I think this comes from the mathematical background of most people who write papers about Haskell, personally. Math is probably the least competently-taught subject on the planet. (History may share this distinction. May.) There's a lot of purely-hypothetical situations ("suppose you'd want to map an enumeration of the set of all blah blah blah blah to the set of blah blah blah") with no sense of motivation or application provided. As a result to many (obviously not all!) it looks more like random pen-scratchings with no practical use.
Which is a pity.
Because most of it *is* useful in practical ways. Even fields whose researchers took *pride* in being "absolutely useless" are beginning to show themselves as useful. But math being taught the way it is makes this connection inobvious (to put it mildly) and thus mathematics as a field gets none of the respect and interest it deserves.

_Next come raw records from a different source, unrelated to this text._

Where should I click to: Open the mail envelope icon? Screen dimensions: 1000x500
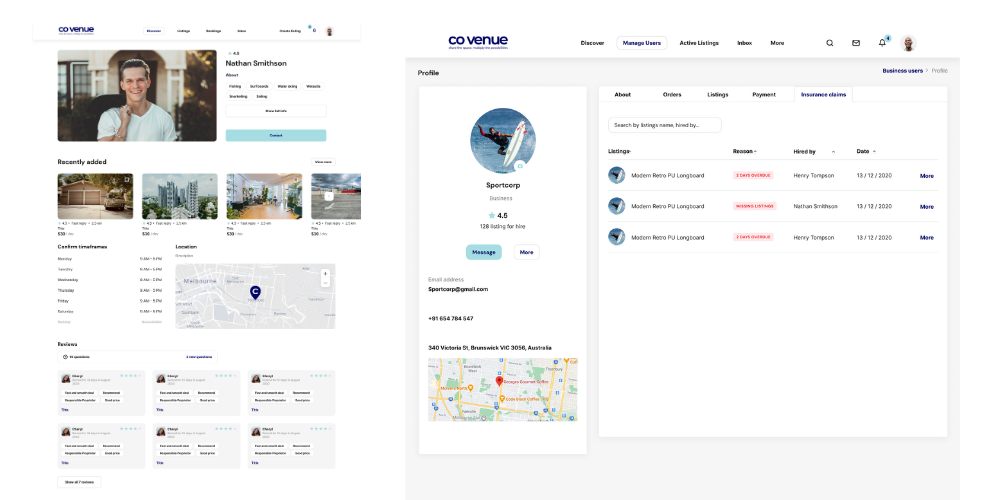click(856, 43)
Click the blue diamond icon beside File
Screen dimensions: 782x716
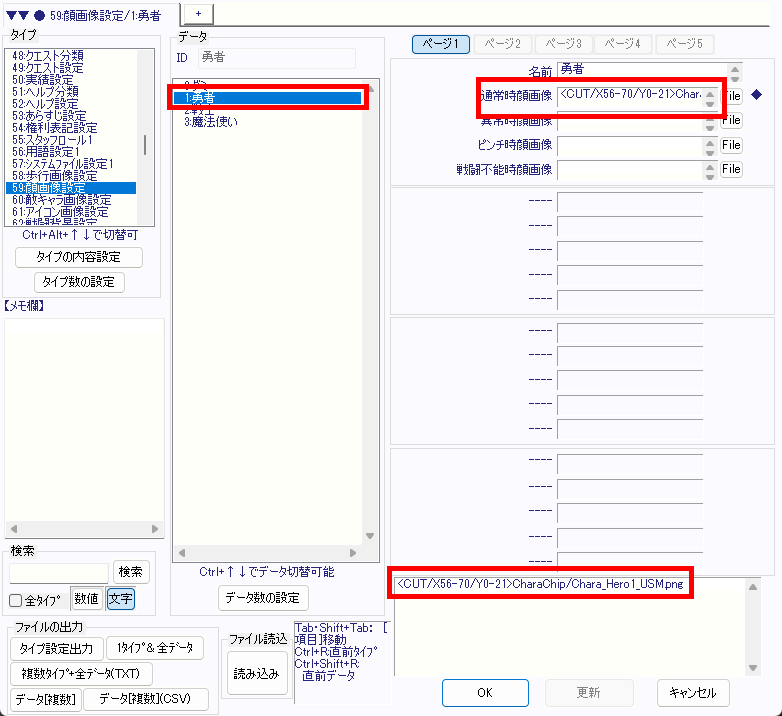[x=756, y=95]
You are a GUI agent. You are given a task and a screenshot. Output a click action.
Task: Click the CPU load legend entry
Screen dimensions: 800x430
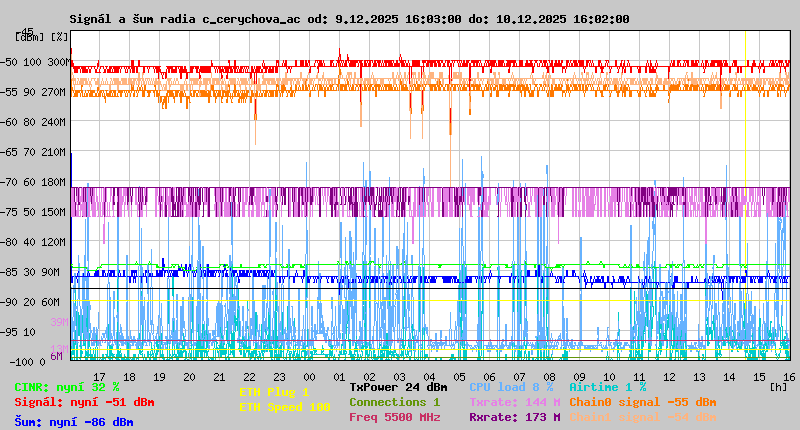click(x=511, y=387)
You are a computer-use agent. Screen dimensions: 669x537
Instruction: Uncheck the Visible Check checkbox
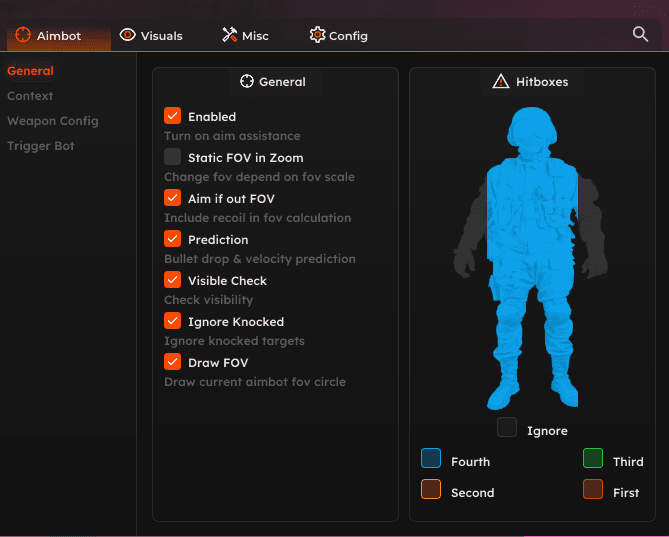[173, 280]
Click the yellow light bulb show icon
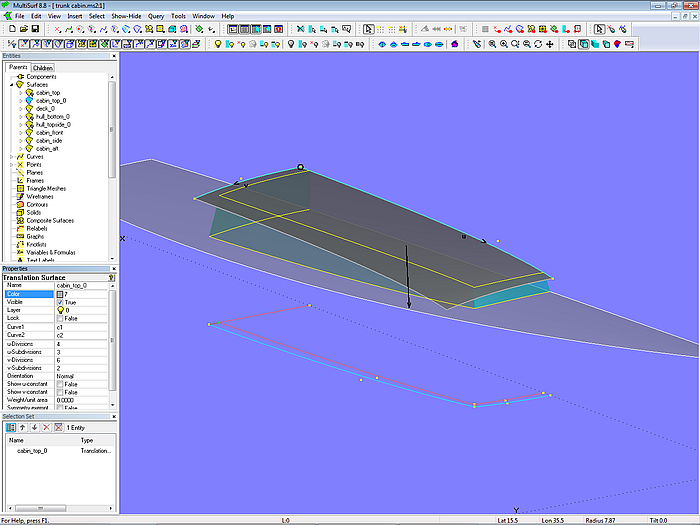700x525 pixels. pyautogui.click(x=218, y=44)
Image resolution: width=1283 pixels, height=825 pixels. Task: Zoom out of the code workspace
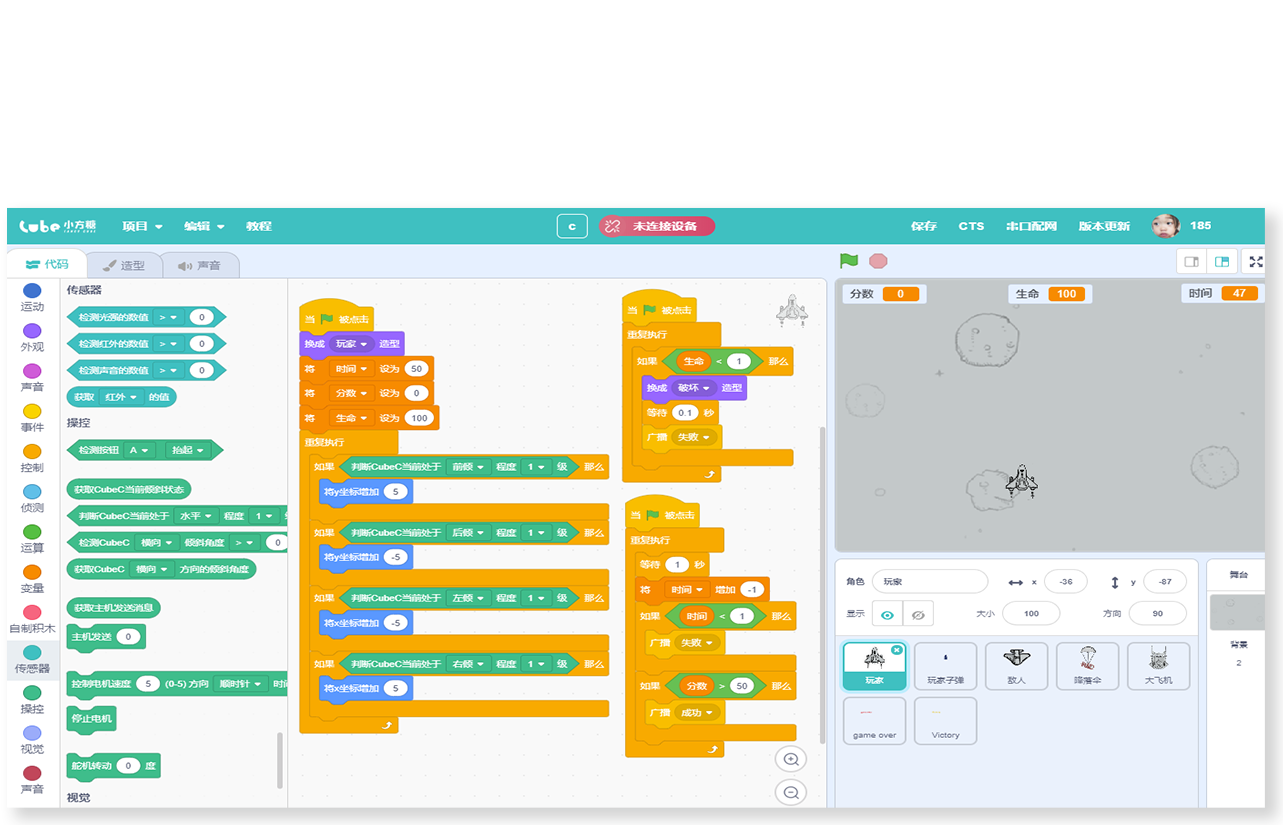791,792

Haskell's leading practitioners and cheerleaders tend to be mathematicians first. There are some who write papers accessible to the work-a-day programmer, but most do not and, as a result, it's often hard to decode motivation for the language's features and extensions.
Now that's the bad news. The good news is that this is changing. Five years ago, when I first looked at Haskell and gave up, there was almost *nothing* available to teach the language that wasn't purest ivory-tower hypothetical situations. The materials available detailing the language really made it look like you had to be a multiple-Ph.D. in maths and copyright law (that latter just because it's the only thing I can think of more complicated than maths ;)) to be smart enough and well-educated enough to use Haskell. This is no longer the case. Simon Peyton-Jones, Don Stewart and a handful of other luminaries in the community (whose names I've temporarily forgotten because I'm lousy with names) are beginning to produce good, high-quality papers on obscure and difficult topics that make these topics -- almost ordinary. Further, just in the last *year* the nature of conversations in haskell-cafe has changed dramatically. I'm seeing a lot more real-world, work-a-day programming questions and answers these days than I did as little as a year ago.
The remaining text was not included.